[Start TEXT PROVIDED]
Paul Fusco is an American puppeteer, actor, television producer, writer and director. He is best known as the puppeteer and voice of the title character on the sitcom ALF, for which he also served as creator, writer, producer, and director. He formed the production company Alien Productions with Tom Patchett and Bernie Brillstein.

Career

As a student, Paul Fusco worked in the audio-visual department of Hamden High School in Hamden, Connecticut, where his interest in television and film began. His early career included a stint performing on a local children's television show and various other work that included both puppeteering and stage magic/ventriloquism. In the early 1980s, he met puppet builders and fellow puppeteers Bob Fappiano and Lisa Buckley who were both embarking on careers within the industry and they joined his team. Together they made various television specials for HBO, Showtime and others including The Crown of Bogg and The Valentine's Day That Almost Wasn't.
[End TEXT PROVIDED]
[Start PROVIDED DATA]
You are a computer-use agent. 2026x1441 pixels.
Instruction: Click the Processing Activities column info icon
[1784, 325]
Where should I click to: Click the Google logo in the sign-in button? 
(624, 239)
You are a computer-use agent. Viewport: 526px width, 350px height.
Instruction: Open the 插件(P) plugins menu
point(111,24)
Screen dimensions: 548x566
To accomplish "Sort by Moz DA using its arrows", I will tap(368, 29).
[End PROVIDED DATA]
__TASKS TO CARRY OUT__:
1. Write out the passage about Paul Fusco from "As a student, Paul" to "That Almost Wasn't.".
2. In the records, from the line with "Where should I" through the end of the records, swap "Screen dimensions" for "Display size" and leave everything else unchanged. Give back only those lines.

__FULL SOLUTIONS__:
1.
As a student, Paul Fusco worked in the audio-visual department of Hamden High School in Hamden, Connecticut, where his interest in television and film began. His early career included a stint performing on a local children's television show and various other work that included both puppeteering and stage magic/ventriloquism. In the early 1980s, he met puppet builders and fellow puppeteers Bob Fappiano and Lisa Buckley who were both embarking on careers within the industry and they joined his team. Together they made various television specials for HBO, Showtime and others including The Crown of Bogg and The Valentine's Day That Almost Wasn't.

2.
Where should I click to: Click the Google logo in the sign-in button? 
(624, 239)
You are a computer-use agent. Viewport: 526px width, 350px height.
Instruction: Open the 插件(P) plugins menu
point(111,24)
Display size: 548x566
To accomplish "Sort by Moz DA using its arrows", I will tap(368, 29).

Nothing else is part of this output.